The federal prison system has struggled in recent months to contain the exploding number of coronavirus cases behind bars. There are currently four confirmed coronavirus cases among inmates at the Terre Haute prison, according to federal statistics, and one inmate there has died.
Barr said he believes the Bureau of Prisons could “carry out these executions without being at risk.” The agency has put a number of additional measures in place, including temperature checks and requiring witnesses to wear masks.
But on Sunday, the Justice Department disclosed that a staff member involved in preparing for the execution had tested positive for the coronavirus, but said he had not been in the execution chamber and had not come into contact with anyone on the specialized team sent to handle the execution.

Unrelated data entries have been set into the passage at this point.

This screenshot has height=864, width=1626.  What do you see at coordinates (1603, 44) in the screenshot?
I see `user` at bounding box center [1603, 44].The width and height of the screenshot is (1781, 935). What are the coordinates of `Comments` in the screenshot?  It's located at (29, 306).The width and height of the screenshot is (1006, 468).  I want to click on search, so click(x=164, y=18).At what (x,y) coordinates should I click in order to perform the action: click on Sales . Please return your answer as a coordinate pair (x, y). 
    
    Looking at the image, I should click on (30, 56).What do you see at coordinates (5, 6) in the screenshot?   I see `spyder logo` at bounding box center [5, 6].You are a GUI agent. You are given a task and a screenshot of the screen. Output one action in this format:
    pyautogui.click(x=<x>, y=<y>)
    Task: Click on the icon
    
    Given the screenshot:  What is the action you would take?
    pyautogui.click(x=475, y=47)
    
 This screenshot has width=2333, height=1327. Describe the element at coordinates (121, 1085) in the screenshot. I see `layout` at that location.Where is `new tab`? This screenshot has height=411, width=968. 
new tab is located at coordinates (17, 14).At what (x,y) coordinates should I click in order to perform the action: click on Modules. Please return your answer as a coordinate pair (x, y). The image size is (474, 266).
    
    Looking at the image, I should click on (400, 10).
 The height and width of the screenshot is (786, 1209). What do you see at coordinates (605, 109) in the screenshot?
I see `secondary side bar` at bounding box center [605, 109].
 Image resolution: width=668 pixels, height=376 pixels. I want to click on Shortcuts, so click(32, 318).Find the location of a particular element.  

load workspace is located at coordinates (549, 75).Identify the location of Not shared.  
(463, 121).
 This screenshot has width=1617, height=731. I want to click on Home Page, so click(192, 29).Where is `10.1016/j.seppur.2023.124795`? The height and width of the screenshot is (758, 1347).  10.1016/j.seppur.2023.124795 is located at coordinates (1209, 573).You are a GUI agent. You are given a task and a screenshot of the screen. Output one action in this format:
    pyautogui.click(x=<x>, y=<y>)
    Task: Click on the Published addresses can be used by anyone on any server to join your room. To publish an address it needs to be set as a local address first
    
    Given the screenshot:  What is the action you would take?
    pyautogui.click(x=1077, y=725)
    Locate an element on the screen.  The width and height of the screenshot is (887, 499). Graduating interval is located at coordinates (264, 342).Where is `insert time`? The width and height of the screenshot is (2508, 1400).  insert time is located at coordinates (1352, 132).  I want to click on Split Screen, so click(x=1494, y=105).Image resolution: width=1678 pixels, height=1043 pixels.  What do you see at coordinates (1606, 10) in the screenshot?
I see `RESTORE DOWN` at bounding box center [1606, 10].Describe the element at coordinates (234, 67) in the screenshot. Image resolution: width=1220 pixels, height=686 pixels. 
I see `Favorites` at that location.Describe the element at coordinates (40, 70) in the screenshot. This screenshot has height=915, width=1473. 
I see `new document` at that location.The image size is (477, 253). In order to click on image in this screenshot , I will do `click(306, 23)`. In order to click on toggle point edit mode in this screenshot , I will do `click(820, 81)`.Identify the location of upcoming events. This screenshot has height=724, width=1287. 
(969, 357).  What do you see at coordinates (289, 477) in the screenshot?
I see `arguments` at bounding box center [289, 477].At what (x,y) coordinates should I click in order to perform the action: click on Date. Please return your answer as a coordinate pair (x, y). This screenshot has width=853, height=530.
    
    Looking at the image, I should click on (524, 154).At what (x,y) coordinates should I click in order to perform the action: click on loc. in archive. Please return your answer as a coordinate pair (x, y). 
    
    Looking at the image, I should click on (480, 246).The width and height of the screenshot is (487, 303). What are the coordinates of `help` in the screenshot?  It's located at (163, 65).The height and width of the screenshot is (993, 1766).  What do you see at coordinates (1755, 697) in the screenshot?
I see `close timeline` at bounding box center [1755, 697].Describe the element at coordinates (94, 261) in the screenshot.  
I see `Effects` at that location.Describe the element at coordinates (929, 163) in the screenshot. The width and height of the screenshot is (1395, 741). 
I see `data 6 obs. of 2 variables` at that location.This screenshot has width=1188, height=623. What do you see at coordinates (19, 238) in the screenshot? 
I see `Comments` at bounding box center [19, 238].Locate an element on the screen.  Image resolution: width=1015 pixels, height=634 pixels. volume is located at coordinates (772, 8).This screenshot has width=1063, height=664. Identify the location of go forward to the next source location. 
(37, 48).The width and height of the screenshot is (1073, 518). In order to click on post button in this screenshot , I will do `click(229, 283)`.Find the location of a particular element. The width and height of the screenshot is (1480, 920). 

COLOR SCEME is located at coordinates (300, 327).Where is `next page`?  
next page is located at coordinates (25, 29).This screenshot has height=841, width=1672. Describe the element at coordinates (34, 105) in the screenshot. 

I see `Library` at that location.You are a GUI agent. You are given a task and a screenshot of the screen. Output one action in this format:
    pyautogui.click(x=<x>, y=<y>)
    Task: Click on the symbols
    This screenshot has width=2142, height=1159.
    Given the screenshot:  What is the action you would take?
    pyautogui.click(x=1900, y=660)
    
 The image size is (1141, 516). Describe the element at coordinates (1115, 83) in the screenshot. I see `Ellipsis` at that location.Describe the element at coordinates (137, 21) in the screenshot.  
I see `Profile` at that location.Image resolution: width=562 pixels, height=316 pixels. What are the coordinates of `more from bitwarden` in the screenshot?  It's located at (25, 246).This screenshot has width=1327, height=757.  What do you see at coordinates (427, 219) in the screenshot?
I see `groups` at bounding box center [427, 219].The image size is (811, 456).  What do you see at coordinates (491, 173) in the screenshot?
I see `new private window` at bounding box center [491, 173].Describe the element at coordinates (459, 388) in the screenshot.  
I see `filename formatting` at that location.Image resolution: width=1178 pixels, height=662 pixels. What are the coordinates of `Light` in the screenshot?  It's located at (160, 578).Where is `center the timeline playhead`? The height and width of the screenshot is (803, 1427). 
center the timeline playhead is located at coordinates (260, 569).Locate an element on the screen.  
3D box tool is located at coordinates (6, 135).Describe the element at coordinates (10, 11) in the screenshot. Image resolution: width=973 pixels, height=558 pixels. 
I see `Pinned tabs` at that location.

Chutkan, the judge who ordered the delay, said the inmates have presented evidence showing that the government’s plan to use only pentobarbital to carry out the executions “poses an unconstitutionally significant risk of serious pain.”
Chutkan said the inmates produced evidence that, in other executions, prisoners who were given pentobarbital suffered “flash pulmonary edema,” which she said interferes with breathing and produces sensations of drowning and strangulation.
The inmates have identified alternatives, including the use of an opioid or anti-anxiety drug at the start of the procedure or a different method altogether, a firing squad, Chutkan said.
The Justice Department appealed to the U.S. Court of Appeals for the District of Columbia Circuit.
Critics argue that the government is creating an unnecessary and manufactured urgency for political gain.
The three men scheduled to be executed this week had been scheduled to be put to death when Barr announced the federal government would resume executions last year, ending an informal moratorium on federal capital punishment as the issue receded from the public domain.
Executions on the federal level have been rare and the government has put to death only three defendants since restoring the federal death penalty in 1988 – most recently in 2003, when Louis Jones was executed for the 1995 kidnapping, rape and murder of a young female soldier.
In 2014, following a botched state execution in Oklahoma, President Barack Obama directed the Justice Department to conduct a broad review of capital punishment and issues surrounding lethal injection drugs.
The attorney general said last July that the Obama-era review had been completed, clearing the way for executions to resume.